Seja por amor, seja por apego, ou simplesmente pelo desejo vão da continuidade indefinida, tentamos sempre impedir o fim ou, pelo menos, prolongar a existência de tudo o máximo que podemos. As reticências no título desse post demonstram o quanto é difícil para todos nós colocarmos um ponto final em nossas questões de vida.
E quando o ponto final é para a vida em si, a dificuldade é quase tão grande quanto a vontade de que o eterno seja a lei da existência.

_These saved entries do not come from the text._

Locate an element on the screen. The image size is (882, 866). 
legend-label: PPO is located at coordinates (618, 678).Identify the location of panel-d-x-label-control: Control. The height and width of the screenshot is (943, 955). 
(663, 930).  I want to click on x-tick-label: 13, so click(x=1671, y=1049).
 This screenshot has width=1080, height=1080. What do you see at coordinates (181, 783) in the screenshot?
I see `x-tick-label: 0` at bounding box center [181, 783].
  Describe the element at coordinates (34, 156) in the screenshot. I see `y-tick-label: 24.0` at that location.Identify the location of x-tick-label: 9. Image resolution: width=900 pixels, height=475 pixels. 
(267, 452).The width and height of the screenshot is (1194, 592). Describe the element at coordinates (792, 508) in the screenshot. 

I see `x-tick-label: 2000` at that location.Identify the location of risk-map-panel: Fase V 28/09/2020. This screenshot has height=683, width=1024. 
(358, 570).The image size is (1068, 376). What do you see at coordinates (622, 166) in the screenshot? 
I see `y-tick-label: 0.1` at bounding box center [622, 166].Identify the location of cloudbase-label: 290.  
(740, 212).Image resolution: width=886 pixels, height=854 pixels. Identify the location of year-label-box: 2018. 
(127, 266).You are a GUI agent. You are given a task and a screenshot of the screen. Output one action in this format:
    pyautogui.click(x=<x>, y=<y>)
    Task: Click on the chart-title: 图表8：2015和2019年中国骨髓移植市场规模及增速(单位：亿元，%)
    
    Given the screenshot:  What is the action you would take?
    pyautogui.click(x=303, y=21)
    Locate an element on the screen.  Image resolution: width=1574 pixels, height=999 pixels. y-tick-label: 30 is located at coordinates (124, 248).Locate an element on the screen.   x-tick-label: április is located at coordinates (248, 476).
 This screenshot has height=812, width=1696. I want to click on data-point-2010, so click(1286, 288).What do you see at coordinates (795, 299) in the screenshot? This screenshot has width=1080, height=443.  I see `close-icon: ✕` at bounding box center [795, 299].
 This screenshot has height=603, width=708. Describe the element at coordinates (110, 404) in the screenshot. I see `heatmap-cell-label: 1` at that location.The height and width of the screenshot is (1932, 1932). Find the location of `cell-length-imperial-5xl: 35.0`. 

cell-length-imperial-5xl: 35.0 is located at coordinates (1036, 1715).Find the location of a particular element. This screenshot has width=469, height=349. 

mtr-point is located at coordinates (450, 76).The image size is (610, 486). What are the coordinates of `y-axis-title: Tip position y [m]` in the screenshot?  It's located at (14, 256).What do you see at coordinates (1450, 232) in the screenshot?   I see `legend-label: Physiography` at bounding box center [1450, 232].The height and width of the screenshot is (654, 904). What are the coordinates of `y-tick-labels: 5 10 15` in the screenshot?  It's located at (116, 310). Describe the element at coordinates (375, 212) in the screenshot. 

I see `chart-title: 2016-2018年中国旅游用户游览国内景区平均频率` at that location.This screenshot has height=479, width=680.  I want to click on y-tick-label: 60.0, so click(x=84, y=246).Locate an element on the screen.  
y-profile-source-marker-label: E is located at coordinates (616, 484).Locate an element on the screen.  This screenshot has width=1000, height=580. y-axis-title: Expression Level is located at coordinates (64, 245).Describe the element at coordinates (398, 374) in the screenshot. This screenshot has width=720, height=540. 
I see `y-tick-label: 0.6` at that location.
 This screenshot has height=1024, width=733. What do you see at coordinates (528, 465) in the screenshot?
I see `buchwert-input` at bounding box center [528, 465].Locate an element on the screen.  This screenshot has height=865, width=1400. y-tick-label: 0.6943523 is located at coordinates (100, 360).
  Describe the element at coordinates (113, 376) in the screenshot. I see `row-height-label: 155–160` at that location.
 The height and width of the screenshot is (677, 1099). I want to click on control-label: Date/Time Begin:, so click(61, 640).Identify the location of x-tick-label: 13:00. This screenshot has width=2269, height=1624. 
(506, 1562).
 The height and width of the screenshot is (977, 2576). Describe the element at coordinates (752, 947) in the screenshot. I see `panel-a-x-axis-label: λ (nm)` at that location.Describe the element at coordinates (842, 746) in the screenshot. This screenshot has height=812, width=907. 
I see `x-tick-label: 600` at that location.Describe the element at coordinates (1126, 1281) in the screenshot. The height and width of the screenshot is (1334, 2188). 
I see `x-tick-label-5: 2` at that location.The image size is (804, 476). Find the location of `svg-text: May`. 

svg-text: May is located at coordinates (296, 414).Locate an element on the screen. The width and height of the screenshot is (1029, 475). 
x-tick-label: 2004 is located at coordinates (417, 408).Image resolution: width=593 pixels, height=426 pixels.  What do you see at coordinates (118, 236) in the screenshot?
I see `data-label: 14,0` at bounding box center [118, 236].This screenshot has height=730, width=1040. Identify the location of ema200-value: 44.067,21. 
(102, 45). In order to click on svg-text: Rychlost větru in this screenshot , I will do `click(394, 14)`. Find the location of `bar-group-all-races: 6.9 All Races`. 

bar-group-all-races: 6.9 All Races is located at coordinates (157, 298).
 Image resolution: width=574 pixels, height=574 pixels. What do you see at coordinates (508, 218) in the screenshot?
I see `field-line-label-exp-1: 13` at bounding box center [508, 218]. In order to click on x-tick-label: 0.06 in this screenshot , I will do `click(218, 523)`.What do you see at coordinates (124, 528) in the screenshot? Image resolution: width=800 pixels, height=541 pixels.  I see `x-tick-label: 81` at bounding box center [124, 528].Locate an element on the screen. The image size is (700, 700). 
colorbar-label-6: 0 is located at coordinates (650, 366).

Essa semana as reticências que vinham se prolongando transformaram-se em ponto final na vida de Seu Vicente, o meu vô Pipoca. Perdi meus avós paternos há alguns anos e já tinha me esquecido da dor que é perder alguém de quem se gosta tanto. Mas não vou ficar falando dessa dor. Ela vai permanecer aqui, por muito tempo, vai sumir por vezes e vai voltar latejando e momentos inesperados. E, um dia, vai se diluir nas emoções do dia a dia…
E vai ficar, além da lembrança terna, a certeza de que tudo tem um fim.
Por isso, decidi que este é o último post da Toca do Cuty. O blog existe desde 2006 e foi o espaço que usei para externar sentimentos, reclamar, escrever sobre meus projetos e devanear. Mas faz algum tempo que não tenho podido dedicar meu tempo à Toca e venho dando uma sobrevida desnecessária ao blog. Por isso, em homenagem ao Vô Pipoca, àquele que, mesmo sem querer, sempre nos ensinou muito sobre a vida, a Toca vai se calar agora e para permanecer num silêncio altivo pelo tempo em que os servidores do WordPress decidirem mantê-la no ar.
Jamais pensei que fosse finalizar a Toca com uma foto de time de futebol. Mas não é um time qualquer, é o Boca Júniors. Não aquele da Argentina, um muito mais importante e feroz, capaz de fazer o campo do distrito de Paula Lima ferver mais do que o La Bombonera. O time foi liderado pelo temido e furioso Seu Vicente, de pé torto e caráter reto. A foto não revela, mas esse Boca aí de baixo ostentava cores bem diferentes das do seu irmão argentino. Era tricolor: verde, branco e vermelho. Era o orgulho do Vô Pipoca!
A foto abaixo, restaurada, foi meu presente para ele na última vez em que o vi. Quando ele a pegou, demorou um pouco para ter certeza do que se tratava, mas logo começou a dizer os nomes dos jogadores e a relembrar os momentos sobre o gramado. Olhando nos seus olhos era possível ouvir o som da torcida, sentir o cheiro da terra que se solta ante a fúria das chuteiras, ouvir os gritos, os pedidos de passe, os gritos de gol. E pensando agora sobre aquele momento, sobre as lembranças que romperam o tempo e se refizeram na retina cansada de meu avô, compreendo as reticências do título, pois tudo acada… mas não na memória.